Document start

# can i mount clincher tires on a tubular wheel?



## shute (Jan 19, 2008)

Alright guys i know nothing about tubular wheels except for what i read on the internet and that was after i had pulled the trigger on a set of easton ec90 SLX carbon wheels. Now i need to know if i could put a pair of Michelin pro race 3 tires with a tube on my new wheel sets. Also i heard that i'll need to buy new break pads to use with the carbon wheels as well, i have a pair of TRP R950 breaks. Could someone please let me know which break pads to buy. 

if i only had some more research i would of stuck with tubular wheels :mad2:


----------



## avatar78 (Sep 12, 2005)

:nonod:


----------



## Puchnuts (Oct 9, 2008)

Ditto.

Here is an example of brake-pads designed for use on carbon rims.Hunt around and I'm sure you'll find more configurations. 

http://cyclocrossworld.stores.yahoo.net/swrxyekibrpa.html


----------



## tconrady (May 1, 2007)

Yes you will need new brake pads and no you can't use clincher tires on a tubular wheel. The channel a clincher tire uses to "grip" the rim is absent on a tubular rim.


----------



## shute (Jan 19, 2008)

so what tire would you recommend?


----------



## Guest (Jan 19, 2009)

shute said:


> so what tire would you recommend?



What type of surface(s) do you want to do most of your riding on? Also what's more important to you cost, ride quality, durability...


----------



## JimP (Dec 18, 2001)

Conti Sprinters are good mid-priced tires. You can get them on the web a lot cheaper than in the LBS. Vittoria glue is good and works well with the Conti tires.


----------



## cogswell23 (Aug 15, 2007)

A good glue job is critical. If you have a local shop that you *really* trust, you could have them do it for you.

But I'd recommend taking this as a learning opportunity. Study up on proper gluing technique--there's tons of threads on it in these forums if you search. Ask lots of questions, get everything you need in place, and take the time to do it right, and I think you'll be very happy with your new wheels.


----------



## il sogno (Jul 15, 2002)

JimP said:


> Conti Sprinters are good mid-priced tires. You can get them on the web a lot cheaper than in the LBS. Vittoria glue is good and works well with the Conti tires.


Plus one. And if you shop well, you can get the Sprinters for less than what a decent clincher tire costs.


----------



## cxwrench (Nov 9, 2004)

if you decide to glue them yourself, get someone w/ some experience to help. you can read all you want, but the first time you do it will be a mess if you don't have some good help.


----------



## Mapei (Feb 3, 2004)

Have fun with your tubulars. I love 'em. And remember, you can use WD-40 to get the glue off your body parts after you've finally wrestled your first tires into place.


----------



## Bill Silverman (Apr 2, 2007)

Find someone knowledgeable about mounting tubulars, buy them a 6 pack, and ask them to show you how to do it. I would not recommend a newbie attempt to glue on tubulars without some guidance and I also understand carbon wheels are particularly prone to rolling tires unless they're correctly attached (read: massive road rash)

Lennard Zinn's book has some very helpful instructions on gluing tubulars. But again like a lot of the other replys, DON'T attempt this by yourself the first time!!


----------



## Fixed (May 12, 2005)

*links*

a few links:

http://www.sheldonbrown.com/tires.html#tubular

http://www.jimlangley.net/wrench/tubular.html

http://www.bikemecca.com/techstuff/sewups.html

http://davesbikeblog.blogspot.com/2007/08/tubulars-part-iii-gluing-tire-to-rim.html


----------

Document end

Task instructions =>
1. According to the thread on tubular wheels, why can't a clincher tire be used on a tubular rim?
2. In the thread on tubular wheels, shorten the paragraph that begins "Find someone knowledgeable about mounting tubulars" into a brief bulleted list that keeps its main facts.
3. From the thread on tubular wheels, return the stretch from "## cxwrench (Nov" through "some good help." with no changes.

Information given start

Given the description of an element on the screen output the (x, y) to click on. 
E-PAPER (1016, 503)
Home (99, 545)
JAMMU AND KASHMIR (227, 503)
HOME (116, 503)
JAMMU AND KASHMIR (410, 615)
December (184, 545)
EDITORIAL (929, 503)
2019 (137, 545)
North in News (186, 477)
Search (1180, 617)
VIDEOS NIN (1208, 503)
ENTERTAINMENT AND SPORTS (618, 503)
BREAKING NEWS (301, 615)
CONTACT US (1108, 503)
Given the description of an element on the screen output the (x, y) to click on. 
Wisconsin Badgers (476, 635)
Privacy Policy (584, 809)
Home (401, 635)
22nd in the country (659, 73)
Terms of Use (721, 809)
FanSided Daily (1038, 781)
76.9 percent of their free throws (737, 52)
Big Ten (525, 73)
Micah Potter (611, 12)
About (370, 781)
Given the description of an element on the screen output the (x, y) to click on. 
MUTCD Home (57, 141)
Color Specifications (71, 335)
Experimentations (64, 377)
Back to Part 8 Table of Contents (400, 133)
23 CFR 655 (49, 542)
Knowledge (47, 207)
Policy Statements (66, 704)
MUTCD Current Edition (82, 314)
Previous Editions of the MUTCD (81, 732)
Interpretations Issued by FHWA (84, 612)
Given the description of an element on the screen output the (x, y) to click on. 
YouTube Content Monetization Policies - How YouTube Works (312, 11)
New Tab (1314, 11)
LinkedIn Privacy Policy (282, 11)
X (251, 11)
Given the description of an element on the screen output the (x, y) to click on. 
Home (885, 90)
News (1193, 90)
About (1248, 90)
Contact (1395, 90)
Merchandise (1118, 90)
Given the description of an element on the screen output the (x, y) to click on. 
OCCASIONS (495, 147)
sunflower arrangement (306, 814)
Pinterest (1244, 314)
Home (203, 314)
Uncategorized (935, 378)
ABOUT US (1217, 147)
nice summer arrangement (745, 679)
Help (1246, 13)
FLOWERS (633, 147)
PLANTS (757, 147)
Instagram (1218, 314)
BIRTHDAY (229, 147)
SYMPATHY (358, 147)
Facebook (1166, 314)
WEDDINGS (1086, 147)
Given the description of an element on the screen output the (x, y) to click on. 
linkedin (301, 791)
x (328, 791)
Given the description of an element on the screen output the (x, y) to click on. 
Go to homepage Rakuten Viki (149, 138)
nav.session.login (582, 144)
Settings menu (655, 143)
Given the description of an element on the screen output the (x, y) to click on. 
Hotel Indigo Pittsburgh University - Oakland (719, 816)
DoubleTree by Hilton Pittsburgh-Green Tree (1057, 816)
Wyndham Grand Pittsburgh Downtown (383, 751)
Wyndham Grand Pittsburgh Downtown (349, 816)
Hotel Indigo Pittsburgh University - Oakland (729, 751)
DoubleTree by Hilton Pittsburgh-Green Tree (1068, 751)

Information given end

Answers provided =>
1. A tubular rim lacks the channel that a clincher tire uses to grip the rim.

2.
- Ask someone knowledgeable about mounting tubulars to show you how, and buy them a 6 pack.
- A newbie should not try gluing tubulars without guidance.
- Carbon wheels are said to be especially prone to rolling tires unless the tires are correctly attached, which can mean massive road rash.

3.
## cxwrench (Nov 9, 2004)

if you decide to glue them yourself, get someone w/ some experience to help. you can read all you want, but the first time you do it will be a mess if you don't have some good help.